── Supplied information

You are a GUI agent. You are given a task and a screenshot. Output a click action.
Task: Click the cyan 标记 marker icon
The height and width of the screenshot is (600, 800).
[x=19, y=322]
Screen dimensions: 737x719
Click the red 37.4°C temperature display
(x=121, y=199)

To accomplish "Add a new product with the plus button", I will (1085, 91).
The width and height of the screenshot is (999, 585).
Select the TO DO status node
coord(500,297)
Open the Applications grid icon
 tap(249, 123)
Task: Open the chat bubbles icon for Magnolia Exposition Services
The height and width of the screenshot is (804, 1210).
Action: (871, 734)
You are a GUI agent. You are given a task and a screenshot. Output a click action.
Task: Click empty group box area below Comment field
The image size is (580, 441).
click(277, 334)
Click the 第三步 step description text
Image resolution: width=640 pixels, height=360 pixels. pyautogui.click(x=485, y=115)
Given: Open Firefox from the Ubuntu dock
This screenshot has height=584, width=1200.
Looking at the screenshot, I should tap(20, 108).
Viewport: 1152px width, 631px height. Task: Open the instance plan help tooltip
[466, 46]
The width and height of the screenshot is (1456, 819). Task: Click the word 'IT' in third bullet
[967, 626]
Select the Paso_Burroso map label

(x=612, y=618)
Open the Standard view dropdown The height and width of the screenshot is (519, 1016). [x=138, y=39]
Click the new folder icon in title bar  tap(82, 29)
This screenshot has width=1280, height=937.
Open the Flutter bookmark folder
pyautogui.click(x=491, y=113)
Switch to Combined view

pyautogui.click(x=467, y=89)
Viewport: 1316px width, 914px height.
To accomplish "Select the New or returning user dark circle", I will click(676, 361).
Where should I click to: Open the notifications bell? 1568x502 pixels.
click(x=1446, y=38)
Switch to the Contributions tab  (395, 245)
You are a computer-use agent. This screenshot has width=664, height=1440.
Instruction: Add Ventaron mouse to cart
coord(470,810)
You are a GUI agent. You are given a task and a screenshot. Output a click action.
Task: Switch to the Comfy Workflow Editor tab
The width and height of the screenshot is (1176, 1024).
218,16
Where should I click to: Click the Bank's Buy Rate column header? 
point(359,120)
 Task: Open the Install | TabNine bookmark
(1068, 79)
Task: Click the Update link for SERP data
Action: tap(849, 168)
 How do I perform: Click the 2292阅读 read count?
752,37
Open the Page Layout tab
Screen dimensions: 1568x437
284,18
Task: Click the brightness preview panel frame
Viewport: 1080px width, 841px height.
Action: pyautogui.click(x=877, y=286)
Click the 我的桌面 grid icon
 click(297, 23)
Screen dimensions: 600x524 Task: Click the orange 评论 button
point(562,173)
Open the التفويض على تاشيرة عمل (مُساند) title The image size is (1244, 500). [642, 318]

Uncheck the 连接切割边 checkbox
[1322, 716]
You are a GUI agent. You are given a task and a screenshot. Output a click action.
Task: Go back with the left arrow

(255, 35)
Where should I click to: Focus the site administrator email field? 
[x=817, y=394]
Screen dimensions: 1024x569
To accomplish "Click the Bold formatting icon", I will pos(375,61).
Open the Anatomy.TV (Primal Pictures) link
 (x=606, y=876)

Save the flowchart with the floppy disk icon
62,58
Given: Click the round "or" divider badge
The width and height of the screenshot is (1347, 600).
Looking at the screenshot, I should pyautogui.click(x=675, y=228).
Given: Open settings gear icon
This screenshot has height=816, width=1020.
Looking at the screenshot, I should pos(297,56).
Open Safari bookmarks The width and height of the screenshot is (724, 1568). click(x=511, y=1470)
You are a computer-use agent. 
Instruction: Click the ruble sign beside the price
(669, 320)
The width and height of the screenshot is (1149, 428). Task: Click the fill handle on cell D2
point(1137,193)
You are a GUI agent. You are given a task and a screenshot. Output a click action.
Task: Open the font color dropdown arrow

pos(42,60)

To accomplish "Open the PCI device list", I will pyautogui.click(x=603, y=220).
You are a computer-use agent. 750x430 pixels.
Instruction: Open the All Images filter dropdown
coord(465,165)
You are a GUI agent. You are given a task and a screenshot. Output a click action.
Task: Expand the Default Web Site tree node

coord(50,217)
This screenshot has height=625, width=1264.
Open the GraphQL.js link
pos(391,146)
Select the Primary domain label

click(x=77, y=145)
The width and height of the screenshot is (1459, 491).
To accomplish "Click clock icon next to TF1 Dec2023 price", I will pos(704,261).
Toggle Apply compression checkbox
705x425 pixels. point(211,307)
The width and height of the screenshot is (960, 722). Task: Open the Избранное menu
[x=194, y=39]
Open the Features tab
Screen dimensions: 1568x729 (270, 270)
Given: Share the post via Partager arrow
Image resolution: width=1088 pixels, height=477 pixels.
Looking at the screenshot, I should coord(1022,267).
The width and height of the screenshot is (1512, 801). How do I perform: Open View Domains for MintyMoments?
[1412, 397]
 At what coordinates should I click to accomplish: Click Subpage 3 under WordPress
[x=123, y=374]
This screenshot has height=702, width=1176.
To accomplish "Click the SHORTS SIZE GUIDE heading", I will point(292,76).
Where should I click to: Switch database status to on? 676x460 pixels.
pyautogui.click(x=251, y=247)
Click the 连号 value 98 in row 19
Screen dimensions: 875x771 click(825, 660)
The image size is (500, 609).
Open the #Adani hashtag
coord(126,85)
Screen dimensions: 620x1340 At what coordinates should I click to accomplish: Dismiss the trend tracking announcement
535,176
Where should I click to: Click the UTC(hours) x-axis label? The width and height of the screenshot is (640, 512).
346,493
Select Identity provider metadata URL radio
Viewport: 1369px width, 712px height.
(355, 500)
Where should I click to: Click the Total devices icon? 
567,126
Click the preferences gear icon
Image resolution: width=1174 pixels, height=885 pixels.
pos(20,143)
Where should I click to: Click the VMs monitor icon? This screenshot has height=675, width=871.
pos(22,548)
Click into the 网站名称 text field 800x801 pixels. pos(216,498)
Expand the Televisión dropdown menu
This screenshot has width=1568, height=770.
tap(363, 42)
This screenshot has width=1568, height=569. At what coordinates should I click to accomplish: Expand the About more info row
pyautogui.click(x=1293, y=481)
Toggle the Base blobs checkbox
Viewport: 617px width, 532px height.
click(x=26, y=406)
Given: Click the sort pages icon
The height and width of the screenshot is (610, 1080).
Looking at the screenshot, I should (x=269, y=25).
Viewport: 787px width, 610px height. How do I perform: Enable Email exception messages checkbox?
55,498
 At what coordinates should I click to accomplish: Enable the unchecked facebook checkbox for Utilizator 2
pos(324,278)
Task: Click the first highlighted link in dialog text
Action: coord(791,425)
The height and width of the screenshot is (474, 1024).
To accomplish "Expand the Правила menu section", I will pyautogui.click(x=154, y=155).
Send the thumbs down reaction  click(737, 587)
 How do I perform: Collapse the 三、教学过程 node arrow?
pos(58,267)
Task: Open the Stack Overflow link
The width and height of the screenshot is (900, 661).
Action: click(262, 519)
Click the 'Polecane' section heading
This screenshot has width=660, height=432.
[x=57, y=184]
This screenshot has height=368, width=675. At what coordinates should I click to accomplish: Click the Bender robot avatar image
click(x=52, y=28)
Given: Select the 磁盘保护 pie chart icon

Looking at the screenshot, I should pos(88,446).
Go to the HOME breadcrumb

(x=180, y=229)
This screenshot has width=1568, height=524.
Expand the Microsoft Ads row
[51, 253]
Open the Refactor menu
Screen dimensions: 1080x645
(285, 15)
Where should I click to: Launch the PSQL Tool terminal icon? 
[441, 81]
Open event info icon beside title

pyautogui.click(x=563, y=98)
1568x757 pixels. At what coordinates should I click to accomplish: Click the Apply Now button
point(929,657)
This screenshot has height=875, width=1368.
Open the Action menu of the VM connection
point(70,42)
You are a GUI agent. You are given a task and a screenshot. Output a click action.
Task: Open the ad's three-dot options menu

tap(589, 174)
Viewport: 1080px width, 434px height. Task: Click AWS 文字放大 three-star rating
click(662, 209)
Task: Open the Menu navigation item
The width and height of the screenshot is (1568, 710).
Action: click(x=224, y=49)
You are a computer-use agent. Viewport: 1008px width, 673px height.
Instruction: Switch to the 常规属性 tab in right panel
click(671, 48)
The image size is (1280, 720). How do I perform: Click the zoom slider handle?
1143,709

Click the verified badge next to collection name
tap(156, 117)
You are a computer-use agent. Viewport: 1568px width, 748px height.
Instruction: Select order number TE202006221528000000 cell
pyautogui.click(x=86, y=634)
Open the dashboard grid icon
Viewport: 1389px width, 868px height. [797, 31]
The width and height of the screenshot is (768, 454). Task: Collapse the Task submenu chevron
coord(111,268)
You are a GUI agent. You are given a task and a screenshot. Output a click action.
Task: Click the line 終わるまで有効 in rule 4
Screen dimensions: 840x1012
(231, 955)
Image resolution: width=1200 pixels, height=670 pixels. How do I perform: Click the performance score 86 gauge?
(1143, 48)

────

• _Task requirements_: Look above for the line with "Given: Share the post via Partager arrow" and the line with "Given: Click the sort pages icon". Retype those two lines and every line between them exactly, adding nothing.

• _Solution to the problem_:
Given: Share the post via Partager arrow
Image resolution: width=1088 pixels, height=477 pixels.
Looking at the screenshot, I should coord(1022,267).
The width and height of the screenshot is (1512, 801). How do I perform: Open View Domains for MintyMoments?
[1412, 397]
 At what coordinates should I click to accomplish: Click Subpage 3 under WordPress
[x=123, y=374]
This screenshot has height=702, width=1176.
To accomplish "Click the SHORTS SIZE GUIDE heading", I will point(292,76).
Where should I click to: Switch database status to on? 676x460 pixels.
pyautogui.click(x=251, y=247)
Click the 连号 value 98 in row 19
Screen dimensions: 875x771 click(825, 660)
The image size is (500, 609).
Open the #Adani hashtag
coord(126,85)
Screen dimensions: 620x1340 At what coordinates should I click to accomplish: Dismiss the trend tracking announcement
535,176
Where should I click to: Click the UTC(hours) x-axis label? The width and height of the screenshot is (640, 512).
346,493
Select Identity provider metadata URL radio
Viewport: 1369px width, 712px height.
(355, 500)
Where should I click to: Click the Total devices icon? 
567,126
Click the preferences gear icon
Image resolution: width=1174 pixels, height=885 pixels.
pos(20,143)
Where should I click to: Click the VMs monitor icon? This screenshot has height=675, width=871.
pos(22,548)
Click into the 网站名称 text field 800x801 pixels. pos(216,498)
Expand the Televisión dropdown menu
This screenshot has width=1568, height=770.
tap(363, 42)
This screenshot has width=1568, height=569. At what coordinates should I click to accomplish: Expand the About more info row
pyautogui.click(x=1293, y=481)
Toggle the Base blobs checkbox
Viewport: 617px width, 532px height.
click(x=26, y=406)
Given: Click the sort pages icon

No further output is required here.